Two issues: we don’t measure obesity, we use proxies. And some of those proxies are ludicrous, like MBI.
Too many studies don’t distinguish sufficiently between levels of obesity. Studies that show increased risk for “obesity” arise if the morbidly obese are at risk and the slightly obese are not. Those studies do not tell us where the danger begins.
The evidence I have seen is that “obesity” that is actually just those with MBIs just into the, entirely arbitrary, range of “obese” is not hugely harmful.
April 12, 2018 at 9:06 pm, Joanne Ikeda, RD said:
So many “experts” comment as if we had an effective treatment for obesity. If you look at the scientific literature, you will find that we can help people lose weight – TEMPORARILY! However, over 90% or more regain the weight they have lost within 3 to 5 years! In the infamous “Look Ahead” study which started out working with over 5,000 people at multiple academic intitutions across the country for over 9 years, was a complete failure. There was an 84% drop out rate. After suffering 9 yers of treatment, the average weight loss for women was 5 pounds (from 204 to 199 pounds) and the average weight loss for men was l.3 pounds (240 to 238. Why keep harping on fat people to lose weight when we know it isn’t possible?!
UC Berkeley Retired Nutrition Faculty Member
April 13, 2018 at 3:51 am, Ted said:
Thanks, Joanne, for offering your point of view.
I agree with a number of things you’ve suggested here. Respect for people of all sizes and their right to make their own decisions comes first. I’m sick of people offering up ignorant opinions and judgements about the health of other people. I don’t like harping, either.
I also agree that the options for obesity care are less than ideal. But we do have options that can empower people to improve their health. And people who want those options should have access and be free from harsh judgements and second guessing about the decisions they make for themselves.
Again, thanks for sharing your view.
April 13, 2018 at 2:19 pm, Katherine Flegal said:
Our commentary was of necessity brief. But we were trying to point out there are many complexities regarding the issue of whether or not obesity or overweight are associated with better outcomes in specific cases. One example, the original “obesity paradox,” had to do with response to a specific medical treatment. Other examples have to with conditions or diseases that are not known to be associated with obesity, in which case the collider bias explanation may not apply. The collider bias explanation is essentially the same argument as put forth by Stamler in 1991, that lean “hypertensives” have hypertension because of stronger risk factors than hypertension related to obesity and thus lean people with hypertension fare worse. If this is the case in a specific situation, be it a disease or a particular treatment, it behooves researchers to investigate what those risk factors among the normal weight might be. Simply attributing such findings to collider bias does not get us very far.

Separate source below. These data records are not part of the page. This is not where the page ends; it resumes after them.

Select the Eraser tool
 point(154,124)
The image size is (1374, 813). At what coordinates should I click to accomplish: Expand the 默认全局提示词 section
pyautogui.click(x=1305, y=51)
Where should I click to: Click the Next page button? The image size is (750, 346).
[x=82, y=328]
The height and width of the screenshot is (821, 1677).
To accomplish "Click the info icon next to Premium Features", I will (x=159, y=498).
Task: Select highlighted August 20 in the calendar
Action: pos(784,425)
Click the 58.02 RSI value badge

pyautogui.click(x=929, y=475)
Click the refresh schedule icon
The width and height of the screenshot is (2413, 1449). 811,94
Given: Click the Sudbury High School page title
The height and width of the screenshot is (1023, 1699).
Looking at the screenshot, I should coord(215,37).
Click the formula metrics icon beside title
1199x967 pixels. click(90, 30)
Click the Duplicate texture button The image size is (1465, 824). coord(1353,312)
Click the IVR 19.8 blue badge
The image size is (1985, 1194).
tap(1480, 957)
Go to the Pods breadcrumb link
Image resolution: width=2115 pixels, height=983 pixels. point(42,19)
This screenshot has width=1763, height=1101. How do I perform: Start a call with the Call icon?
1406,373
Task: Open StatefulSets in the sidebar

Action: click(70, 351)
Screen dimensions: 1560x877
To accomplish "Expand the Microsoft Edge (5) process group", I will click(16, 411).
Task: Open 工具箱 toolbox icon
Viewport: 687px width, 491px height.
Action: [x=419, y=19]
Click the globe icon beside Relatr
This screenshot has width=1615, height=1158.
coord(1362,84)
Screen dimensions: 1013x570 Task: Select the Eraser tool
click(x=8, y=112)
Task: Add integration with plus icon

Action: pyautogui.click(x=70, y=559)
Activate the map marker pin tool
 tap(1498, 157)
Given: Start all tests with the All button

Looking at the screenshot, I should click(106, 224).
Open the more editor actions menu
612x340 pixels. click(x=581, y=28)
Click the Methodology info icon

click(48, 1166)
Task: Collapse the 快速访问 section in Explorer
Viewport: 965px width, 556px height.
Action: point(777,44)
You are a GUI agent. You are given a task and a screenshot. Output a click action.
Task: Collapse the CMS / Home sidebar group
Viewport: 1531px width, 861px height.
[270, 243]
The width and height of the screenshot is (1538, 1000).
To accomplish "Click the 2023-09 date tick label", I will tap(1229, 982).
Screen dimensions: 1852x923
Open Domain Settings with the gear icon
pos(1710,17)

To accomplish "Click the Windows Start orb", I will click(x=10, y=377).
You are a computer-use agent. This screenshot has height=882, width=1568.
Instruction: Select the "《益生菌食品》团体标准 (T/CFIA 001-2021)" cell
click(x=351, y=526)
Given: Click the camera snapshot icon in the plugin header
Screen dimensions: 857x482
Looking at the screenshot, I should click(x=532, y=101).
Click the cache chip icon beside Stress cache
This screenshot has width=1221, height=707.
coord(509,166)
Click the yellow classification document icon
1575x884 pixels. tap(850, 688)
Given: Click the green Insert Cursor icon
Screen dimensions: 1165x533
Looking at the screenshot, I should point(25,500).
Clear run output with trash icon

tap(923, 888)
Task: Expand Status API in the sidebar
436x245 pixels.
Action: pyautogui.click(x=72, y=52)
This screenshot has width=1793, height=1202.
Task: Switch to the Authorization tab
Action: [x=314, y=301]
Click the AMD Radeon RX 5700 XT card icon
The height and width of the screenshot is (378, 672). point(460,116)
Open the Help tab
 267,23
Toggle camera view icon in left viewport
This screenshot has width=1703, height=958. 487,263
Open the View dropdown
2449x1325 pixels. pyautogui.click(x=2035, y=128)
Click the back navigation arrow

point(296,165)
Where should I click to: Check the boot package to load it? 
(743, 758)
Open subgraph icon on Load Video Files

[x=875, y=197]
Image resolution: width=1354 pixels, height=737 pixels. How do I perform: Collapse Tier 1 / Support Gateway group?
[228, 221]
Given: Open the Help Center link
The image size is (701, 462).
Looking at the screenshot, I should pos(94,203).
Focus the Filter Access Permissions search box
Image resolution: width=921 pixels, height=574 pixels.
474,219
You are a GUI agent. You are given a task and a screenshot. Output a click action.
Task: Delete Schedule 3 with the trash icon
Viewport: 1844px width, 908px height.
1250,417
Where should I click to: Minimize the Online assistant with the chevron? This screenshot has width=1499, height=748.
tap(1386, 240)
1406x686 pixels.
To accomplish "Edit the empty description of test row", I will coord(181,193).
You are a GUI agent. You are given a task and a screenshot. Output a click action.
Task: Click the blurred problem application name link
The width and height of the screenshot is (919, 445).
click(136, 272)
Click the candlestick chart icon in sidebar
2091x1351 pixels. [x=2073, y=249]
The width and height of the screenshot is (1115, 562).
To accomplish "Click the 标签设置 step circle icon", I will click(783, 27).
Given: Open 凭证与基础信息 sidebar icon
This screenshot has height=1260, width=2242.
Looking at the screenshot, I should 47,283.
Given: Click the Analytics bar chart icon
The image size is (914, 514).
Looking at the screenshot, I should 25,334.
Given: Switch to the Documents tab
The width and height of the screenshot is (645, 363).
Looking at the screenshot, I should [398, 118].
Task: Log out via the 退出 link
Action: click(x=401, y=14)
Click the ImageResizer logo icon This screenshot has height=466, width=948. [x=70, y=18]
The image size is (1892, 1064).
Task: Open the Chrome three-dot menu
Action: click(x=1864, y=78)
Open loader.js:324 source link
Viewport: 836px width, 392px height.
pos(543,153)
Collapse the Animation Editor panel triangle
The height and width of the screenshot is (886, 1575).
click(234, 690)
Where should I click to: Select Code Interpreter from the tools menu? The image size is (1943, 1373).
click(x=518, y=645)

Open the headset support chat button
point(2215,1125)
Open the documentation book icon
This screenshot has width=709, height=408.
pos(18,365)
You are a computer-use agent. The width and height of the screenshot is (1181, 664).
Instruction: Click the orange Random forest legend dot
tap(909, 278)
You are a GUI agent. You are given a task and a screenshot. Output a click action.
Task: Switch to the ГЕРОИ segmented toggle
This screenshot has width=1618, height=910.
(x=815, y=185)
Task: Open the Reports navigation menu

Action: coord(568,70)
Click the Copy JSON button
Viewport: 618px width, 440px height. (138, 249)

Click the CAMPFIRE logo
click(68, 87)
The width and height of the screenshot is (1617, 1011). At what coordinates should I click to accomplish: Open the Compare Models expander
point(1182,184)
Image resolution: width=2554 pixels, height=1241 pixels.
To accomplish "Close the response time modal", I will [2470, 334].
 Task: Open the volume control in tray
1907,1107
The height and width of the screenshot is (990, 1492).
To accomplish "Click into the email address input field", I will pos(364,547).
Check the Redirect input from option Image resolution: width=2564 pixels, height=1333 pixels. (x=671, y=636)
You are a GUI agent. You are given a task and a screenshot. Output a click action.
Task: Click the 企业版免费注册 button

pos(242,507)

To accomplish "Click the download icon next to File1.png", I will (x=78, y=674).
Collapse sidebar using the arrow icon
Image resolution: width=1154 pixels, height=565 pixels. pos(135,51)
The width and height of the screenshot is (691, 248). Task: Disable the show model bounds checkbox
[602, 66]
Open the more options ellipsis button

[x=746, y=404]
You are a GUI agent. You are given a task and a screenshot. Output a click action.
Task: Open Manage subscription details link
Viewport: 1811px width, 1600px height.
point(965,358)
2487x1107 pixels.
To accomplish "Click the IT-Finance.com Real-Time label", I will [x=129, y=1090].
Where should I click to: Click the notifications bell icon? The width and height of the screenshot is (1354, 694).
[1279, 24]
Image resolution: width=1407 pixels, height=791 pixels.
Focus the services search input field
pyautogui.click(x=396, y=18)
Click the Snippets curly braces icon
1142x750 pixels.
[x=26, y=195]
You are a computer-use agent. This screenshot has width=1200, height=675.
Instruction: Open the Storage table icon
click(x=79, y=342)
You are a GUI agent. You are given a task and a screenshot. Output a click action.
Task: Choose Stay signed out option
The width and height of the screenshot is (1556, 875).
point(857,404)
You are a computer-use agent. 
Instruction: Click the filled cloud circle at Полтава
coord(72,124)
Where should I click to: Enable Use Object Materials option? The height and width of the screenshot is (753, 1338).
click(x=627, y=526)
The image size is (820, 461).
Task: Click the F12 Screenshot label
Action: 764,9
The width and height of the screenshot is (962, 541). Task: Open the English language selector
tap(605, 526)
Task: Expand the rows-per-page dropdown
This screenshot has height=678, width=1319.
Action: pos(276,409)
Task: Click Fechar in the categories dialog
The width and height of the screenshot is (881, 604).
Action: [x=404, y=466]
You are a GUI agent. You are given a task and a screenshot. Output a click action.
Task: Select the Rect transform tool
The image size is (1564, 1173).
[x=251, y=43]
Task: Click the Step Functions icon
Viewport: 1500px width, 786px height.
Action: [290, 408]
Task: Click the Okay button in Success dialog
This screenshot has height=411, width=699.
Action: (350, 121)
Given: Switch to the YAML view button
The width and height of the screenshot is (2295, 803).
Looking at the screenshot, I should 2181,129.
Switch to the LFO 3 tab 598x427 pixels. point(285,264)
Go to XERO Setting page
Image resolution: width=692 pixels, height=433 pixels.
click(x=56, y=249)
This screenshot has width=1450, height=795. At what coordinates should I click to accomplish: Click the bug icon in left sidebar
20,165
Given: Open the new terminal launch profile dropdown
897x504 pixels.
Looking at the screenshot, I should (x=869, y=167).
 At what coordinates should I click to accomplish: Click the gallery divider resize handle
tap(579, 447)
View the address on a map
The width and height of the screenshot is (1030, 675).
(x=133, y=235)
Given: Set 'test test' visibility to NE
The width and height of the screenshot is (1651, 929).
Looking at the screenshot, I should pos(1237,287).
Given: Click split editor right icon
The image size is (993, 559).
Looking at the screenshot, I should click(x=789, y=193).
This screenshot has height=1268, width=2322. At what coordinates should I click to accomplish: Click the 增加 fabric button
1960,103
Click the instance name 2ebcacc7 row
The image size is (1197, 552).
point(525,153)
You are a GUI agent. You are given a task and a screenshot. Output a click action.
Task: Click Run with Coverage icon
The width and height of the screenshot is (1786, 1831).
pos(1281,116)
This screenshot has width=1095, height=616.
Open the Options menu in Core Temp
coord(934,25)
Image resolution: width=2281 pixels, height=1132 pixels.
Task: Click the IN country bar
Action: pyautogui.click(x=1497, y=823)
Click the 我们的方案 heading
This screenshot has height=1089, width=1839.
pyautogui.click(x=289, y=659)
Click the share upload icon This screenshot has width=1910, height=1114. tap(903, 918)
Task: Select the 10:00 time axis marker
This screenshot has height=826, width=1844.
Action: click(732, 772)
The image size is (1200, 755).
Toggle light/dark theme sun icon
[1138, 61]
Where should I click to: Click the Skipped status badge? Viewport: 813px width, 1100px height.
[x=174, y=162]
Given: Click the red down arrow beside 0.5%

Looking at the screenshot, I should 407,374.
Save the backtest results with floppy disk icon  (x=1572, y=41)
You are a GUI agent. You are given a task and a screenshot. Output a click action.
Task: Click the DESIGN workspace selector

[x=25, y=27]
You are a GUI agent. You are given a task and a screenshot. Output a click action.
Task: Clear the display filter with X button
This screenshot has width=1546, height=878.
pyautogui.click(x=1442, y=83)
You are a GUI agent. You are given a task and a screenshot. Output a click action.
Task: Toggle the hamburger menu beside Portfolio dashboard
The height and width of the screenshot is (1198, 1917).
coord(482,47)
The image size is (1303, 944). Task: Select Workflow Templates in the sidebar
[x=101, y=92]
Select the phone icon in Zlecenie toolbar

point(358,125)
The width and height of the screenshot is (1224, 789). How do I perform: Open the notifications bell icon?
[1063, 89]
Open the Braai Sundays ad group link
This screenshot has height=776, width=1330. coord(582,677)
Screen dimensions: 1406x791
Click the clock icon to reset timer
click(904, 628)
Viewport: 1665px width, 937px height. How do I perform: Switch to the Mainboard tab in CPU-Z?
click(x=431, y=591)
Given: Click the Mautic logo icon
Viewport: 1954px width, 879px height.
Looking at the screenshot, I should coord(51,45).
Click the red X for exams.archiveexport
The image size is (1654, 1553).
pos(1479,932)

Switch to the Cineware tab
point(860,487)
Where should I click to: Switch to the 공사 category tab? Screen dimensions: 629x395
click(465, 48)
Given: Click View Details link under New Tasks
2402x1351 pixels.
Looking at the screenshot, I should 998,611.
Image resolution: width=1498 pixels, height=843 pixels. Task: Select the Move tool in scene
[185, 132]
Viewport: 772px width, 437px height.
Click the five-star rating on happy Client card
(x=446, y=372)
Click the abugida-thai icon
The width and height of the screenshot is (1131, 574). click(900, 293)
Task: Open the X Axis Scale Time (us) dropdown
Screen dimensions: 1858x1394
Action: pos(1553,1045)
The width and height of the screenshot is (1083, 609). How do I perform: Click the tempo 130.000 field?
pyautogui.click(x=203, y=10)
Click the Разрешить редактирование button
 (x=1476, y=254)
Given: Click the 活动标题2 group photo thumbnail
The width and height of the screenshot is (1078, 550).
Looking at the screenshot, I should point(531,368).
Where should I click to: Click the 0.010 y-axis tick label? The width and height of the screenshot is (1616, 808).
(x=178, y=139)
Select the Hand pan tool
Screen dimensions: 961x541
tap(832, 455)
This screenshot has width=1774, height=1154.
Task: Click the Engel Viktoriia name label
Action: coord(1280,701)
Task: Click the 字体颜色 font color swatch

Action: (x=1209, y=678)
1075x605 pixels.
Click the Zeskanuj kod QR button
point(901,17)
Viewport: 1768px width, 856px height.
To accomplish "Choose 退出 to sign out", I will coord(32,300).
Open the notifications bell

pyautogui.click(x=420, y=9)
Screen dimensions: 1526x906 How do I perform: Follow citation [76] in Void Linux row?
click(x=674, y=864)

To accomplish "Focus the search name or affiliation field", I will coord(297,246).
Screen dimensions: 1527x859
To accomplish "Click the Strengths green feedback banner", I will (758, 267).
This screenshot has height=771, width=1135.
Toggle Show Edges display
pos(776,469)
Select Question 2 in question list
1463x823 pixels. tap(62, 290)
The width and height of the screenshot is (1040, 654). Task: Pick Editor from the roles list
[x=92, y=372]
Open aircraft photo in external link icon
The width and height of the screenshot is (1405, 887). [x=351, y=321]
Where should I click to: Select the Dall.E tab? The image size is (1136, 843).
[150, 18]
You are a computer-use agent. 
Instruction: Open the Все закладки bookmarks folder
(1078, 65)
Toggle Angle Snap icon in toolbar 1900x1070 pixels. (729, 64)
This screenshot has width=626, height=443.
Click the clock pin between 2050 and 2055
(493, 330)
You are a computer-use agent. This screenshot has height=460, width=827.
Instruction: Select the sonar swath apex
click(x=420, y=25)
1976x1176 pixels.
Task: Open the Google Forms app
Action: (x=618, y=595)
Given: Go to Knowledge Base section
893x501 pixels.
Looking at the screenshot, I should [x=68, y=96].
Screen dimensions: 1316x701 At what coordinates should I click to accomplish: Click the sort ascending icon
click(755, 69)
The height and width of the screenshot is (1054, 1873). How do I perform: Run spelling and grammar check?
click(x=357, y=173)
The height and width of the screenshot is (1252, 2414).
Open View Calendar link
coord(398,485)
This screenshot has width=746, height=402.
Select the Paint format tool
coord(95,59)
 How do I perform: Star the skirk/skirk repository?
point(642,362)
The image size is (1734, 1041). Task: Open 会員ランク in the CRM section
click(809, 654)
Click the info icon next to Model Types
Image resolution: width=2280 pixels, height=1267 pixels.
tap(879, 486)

April 13, 2018 at 2:39 pm, Ted said:
Thanks for adding your wise perspective, Katherine.
April 13, 2018 at 3:27 pm, Paul Ernsberger said:
The hidden story behind the term “obesity paradox” is that allowed previously unpublished data to be published. Until this term was popularized, it was impossible to publish scientific papers showing a beneficial effect of obesity, no matter how limited or small the effect was. Trivial or dubious harmful associations with obesity have always been welcomed by journals.
There was a treasure trove of data showing positive implications of obesity languishing in file cabinets of scientists across the globe. Introduction of the concept of “obesity paradox” allowed a flood of studies to see the light of day.
I predict the flood of studies will slow to a trickle once the backlog of suppressed research data is depleted.